以下はフランス日本語教師会のニューズレター用の原稿で、まだちょっと編集があるかもしれませんが、熱のあるうちに、こちらにも載せておきます。
■ すごい時代が来る!
 e-ラーニングの方向性と可能性ということで私がまず声を大にして叫びたいのは「これから語学教師にとって、すごい時代が来る!」ということです。たとえば日本e-ラーニングコンソーシアム(eLC)という団体が2005年に実施した調査の「e-ラーニングが導入されている分野」では「コンピューター」や「セクハラ防止」などが圧倒的に多く、「語学」は第七位に過ぎません。しかし、「今後、e-ラーニングを実施してほしい分野」では、「語学」が38.8%で、二位だった「経営管理」の28.0%を大きく引き離して一位だったのです(以下、三位が経理・金融・法律などの「ビジネスコンテンツ」で、四位が「趣味・教養」)。
 つまり、e-ラーニングを通じた語学学習のニーズは大量に存在しているのに、現状ではそれが満たされていないのです。では、それを誰が担うのか。もちろん、私たち語学教師です。すごい時代が到来しつつあるとは思いませんか? たまたまこの時代に、語学教師という職業を選択することができたという幸運に、私は今から少なからず興奮しています。

■ それでも人間が必要
 もちろん、中には「自分は淘汰されてしまうのかも」と不安になる人もいるでしょう。しかし、私はそういう心配は必要ないと思っています。なぜなら、e-ラーニングでも、成功のカギになるのはやはり「ヒト」だからです。
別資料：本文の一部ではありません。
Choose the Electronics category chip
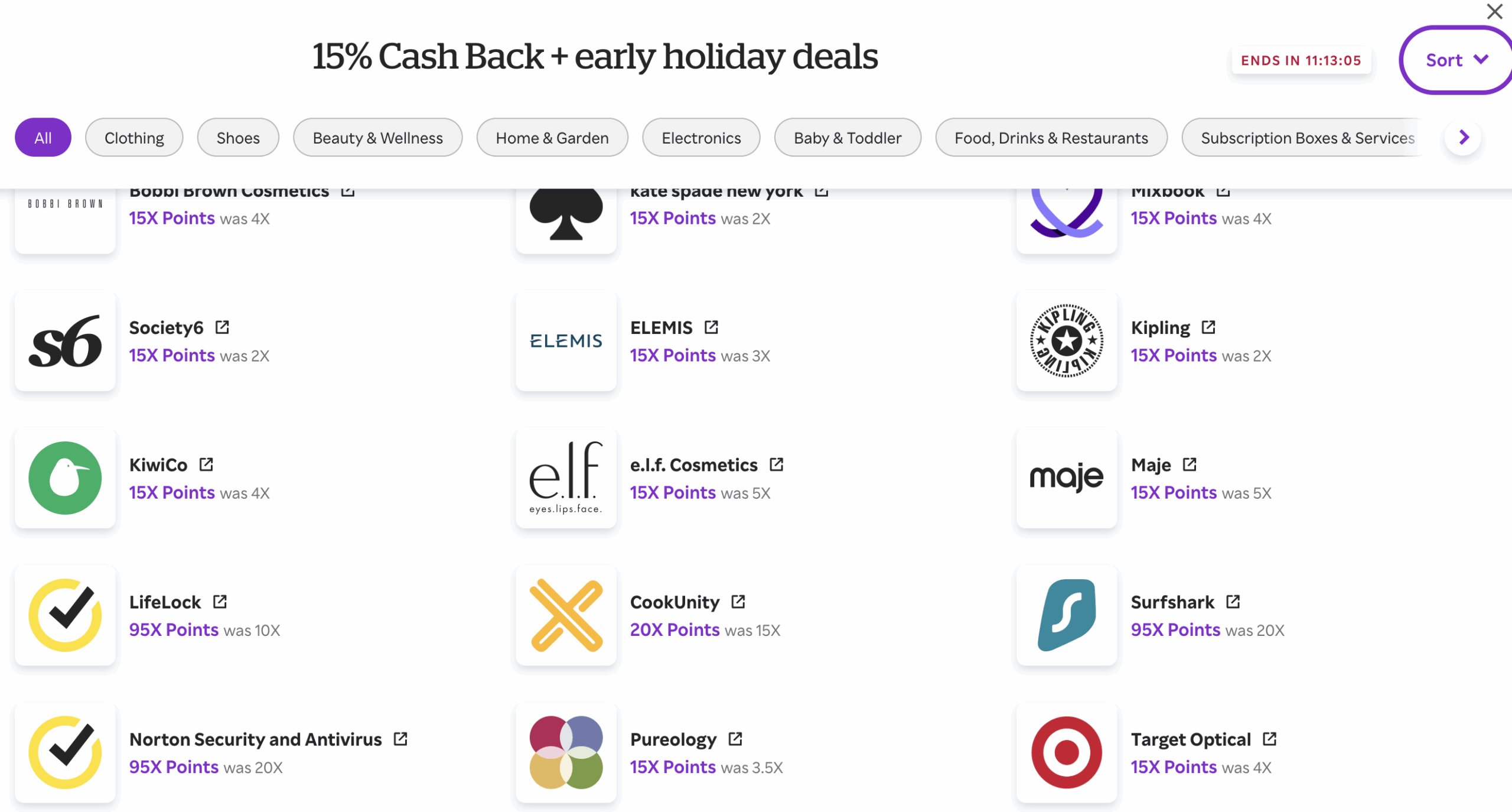701,138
例えば、松田岳士『eラーニングのためのメンタリング―学習者支援の実践』に詳しいですが、e-ラーニングではドロップアウト率が非常に高く、先駆的な英国のOU(Open university)ですら、修了率は半数を切っているのです。もちろん、これはe-ラーニングが孤独になりがちで、人間的な接触が少ないことが原因でしょう。そのため、「メンター」と呼ばれる学習者を支援する人間の介在が必要になってきます。

■ e-ラーニング時代の新たな職業
 e-ラーニングに関わる人間は、もちろん、メンターだけではありません。前述の日本e-ラーニングコンソーシアムは、書籍『e-ラーニング活用ガイド』の中で、e-ラーニングに関わることになる新しい職業について、以下のように七つに分類しています。
 まず、学習や教育についての知識や経験があり、マネジメントもできる「マネジャー」。校長や教頭にあたるリーダーですね。そして、もっとも中心的な実務者になる「エキスパート」。今の日本語学校なら主任レベルでしょうか。そして「コンサルタント」。コンサルタントは実務者ではなく、むしろ外部から客観的にアドバイスしたりするのが主な仕事です。また、「ラーニングデザイナー」という職業は語学教師の業務のうち、コースデザインだけに特化した職業です。教室での授業は下手でも、どんなコンテンツをどんな順番で教えればいいかをコース全体で考えるのが得意な人などは、e-ラーニングの時代にはラーニングデザイナーになっていくでしょう。一方、コース全体でなく、一課ごとの単位で、どんな例文を提示すれば理解されやすいか、またどんな形態で練習すれば定着しやすいかを考える人は、「コンテンツクリエイター」になります。先ほど紹介したメンターは、eLCの分類では「チューター」として紹介されています。おそらくe-ラーニングの時代に語学教育に関わる人間は、おそらくこのチューターが登竜門となることでしょう。この他の新しい職業としては、e-ラーニングの業界標準である「SCORM」の資格を持った「SCORM技術者」も挙げられています。

■ 次世代のキャリアパス
 こうして考えると、e-ラーニングの時代の一般的なキャリアパスとしては、まず「チューター」(松田のいう「メンター」)として語学教育に関わるようになり、そこで学習者の成長段階がある程度理解できるようになると「コンテンツクリエイター」として一課単位の仕事ができるようになり、次に「ラーニングデザイナー」としてコース全体の設計ができるようになり、さらに教室以外に運営の方にも関わるようになると「エキスパート」を経て「マネジャー」になるという段階が考えられます。多くの現場を見てきた分析力のある人にとっては、「ラーニングデザイナー」から「エキスパート」には進まずに「コンサルタント」になった方が稼ぎはいいかもしれません。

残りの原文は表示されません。